Cigarette left him, and made her way to the officers’ quarters. High or low, they were all the same to Cigarette, and she would have talked to the emperor himself as coolly as she did to any private.
She praised the good looks of the corporal of chasseurs, and his colonel, M. le Marquis de Chateauroy, answered, with a curse, “I wish my corporal were shot! One can never hear the last of him!”
Meanwhile, the corporal of chasseurs sat alone among the stones of a ruined mosque. He was a dashing cavalry soldier, who had a dozen wounds cut over his body by the Bedouin swords in many and hot skirmishes; who had waited through sultry African nights for the lion’s tread; and who had served well in fierce, arduous work in trying campaigns and in close discipline.
From the extremes of luxury and indolence Cecil came to the extremes of hardship and toil. He had borne the change mutely, and without a murmur, though the first years were years of intense misery.
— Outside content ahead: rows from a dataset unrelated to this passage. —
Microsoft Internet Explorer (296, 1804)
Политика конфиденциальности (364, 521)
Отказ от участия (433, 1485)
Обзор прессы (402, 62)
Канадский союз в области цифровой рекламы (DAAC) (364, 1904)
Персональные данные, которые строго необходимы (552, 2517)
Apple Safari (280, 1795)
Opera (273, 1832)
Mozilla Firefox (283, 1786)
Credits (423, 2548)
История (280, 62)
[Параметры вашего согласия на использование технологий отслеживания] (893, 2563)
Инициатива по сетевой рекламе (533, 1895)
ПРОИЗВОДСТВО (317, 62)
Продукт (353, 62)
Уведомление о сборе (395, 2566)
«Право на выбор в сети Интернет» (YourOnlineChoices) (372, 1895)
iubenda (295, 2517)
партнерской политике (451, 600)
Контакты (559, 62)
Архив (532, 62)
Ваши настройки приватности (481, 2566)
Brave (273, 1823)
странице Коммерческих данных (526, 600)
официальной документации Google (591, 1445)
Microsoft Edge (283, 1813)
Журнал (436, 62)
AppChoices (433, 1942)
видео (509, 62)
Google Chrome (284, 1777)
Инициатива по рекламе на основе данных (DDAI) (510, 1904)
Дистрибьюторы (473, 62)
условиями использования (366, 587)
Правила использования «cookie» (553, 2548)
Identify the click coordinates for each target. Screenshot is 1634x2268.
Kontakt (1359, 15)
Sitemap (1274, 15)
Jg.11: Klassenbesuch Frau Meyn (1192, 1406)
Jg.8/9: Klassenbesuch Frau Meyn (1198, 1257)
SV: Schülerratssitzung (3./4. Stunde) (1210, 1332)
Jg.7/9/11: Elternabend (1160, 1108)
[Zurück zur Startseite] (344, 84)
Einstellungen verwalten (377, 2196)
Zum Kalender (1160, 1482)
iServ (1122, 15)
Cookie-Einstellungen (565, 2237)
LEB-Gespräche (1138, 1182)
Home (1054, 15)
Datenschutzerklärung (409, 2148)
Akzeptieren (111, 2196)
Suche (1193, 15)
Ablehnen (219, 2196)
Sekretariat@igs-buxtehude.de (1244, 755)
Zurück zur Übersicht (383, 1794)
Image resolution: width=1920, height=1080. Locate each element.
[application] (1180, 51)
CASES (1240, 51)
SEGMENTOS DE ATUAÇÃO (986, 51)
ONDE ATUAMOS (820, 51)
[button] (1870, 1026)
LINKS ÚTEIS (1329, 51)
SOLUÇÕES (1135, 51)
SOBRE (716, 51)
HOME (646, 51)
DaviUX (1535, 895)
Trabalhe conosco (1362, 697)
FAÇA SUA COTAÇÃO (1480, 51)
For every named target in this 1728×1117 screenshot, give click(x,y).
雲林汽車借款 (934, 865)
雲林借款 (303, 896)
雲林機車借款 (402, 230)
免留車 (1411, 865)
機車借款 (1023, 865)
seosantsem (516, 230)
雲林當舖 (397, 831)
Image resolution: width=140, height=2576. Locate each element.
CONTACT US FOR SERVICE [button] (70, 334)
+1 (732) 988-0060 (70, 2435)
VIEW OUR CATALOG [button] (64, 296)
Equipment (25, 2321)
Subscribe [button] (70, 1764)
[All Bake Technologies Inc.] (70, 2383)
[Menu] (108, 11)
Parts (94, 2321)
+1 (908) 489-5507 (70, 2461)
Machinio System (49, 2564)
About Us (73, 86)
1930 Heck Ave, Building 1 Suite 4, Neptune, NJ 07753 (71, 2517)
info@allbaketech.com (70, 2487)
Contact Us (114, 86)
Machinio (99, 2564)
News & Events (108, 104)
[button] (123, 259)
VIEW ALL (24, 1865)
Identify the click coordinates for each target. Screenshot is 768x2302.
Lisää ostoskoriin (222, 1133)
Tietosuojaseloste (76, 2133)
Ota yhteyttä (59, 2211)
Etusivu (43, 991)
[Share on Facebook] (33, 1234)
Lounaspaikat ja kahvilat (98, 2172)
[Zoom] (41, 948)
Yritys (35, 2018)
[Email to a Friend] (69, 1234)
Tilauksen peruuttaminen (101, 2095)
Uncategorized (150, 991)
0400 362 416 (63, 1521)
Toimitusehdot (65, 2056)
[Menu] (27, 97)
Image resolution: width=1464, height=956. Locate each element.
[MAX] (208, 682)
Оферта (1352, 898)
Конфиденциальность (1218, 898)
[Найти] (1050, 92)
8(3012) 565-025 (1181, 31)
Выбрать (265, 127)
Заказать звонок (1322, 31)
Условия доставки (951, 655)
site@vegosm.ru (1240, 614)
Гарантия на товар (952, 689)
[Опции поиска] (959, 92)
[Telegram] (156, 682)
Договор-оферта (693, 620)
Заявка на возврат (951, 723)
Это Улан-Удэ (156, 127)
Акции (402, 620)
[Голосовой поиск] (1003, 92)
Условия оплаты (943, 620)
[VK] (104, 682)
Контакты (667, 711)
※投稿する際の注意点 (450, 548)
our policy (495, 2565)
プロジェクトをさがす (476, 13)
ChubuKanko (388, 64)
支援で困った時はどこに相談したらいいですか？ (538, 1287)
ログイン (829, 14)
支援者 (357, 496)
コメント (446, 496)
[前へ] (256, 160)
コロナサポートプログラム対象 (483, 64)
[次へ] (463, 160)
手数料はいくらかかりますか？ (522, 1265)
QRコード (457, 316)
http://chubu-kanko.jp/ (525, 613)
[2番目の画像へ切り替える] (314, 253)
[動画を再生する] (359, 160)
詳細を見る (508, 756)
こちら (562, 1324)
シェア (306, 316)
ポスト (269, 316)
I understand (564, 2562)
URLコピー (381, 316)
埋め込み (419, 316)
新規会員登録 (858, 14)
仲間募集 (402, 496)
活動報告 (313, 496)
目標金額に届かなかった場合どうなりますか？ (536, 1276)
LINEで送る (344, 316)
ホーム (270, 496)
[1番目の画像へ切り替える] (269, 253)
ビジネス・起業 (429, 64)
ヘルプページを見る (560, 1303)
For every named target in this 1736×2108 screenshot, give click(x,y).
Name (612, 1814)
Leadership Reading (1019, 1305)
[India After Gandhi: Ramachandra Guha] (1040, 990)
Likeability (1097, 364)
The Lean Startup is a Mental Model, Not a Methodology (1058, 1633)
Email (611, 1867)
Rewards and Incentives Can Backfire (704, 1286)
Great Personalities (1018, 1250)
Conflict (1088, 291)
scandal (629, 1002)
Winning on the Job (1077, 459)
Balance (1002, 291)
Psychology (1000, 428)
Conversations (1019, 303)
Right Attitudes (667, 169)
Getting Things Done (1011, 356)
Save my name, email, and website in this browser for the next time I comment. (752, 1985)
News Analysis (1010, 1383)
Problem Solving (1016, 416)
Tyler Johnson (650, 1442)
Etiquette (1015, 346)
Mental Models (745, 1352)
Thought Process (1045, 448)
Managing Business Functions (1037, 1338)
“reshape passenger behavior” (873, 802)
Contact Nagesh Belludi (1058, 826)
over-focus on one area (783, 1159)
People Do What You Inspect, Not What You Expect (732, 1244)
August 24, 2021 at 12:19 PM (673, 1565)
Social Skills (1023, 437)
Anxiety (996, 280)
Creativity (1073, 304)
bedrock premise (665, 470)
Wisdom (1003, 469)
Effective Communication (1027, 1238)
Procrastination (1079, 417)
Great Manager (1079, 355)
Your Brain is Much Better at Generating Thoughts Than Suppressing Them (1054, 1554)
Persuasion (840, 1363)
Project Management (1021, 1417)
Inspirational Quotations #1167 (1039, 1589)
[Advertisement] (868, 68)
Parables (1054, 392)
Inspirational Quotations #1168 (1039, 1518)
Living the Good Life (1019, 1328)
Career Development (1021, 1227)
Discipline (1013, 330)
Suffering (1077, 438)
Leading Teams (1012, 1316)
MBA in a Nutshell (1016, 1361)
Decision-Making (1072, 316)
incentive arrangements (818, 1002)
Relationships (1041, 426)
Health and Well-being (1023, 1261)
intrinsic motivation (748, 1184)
His comrades had grown to love him, seeing his courage and his willingness to help them, with a rough, dog-like love.
Twelve years ago in England it was accepted that Bertie Cecil and his servant Rake had been killed in a railway accident in France.
And the solitary corporal of chasseurs read in the “Galignani” of the death of his father, Viscount Royallieu, and of his elder brother. The title and estate that should have been his had gone to his younger brother.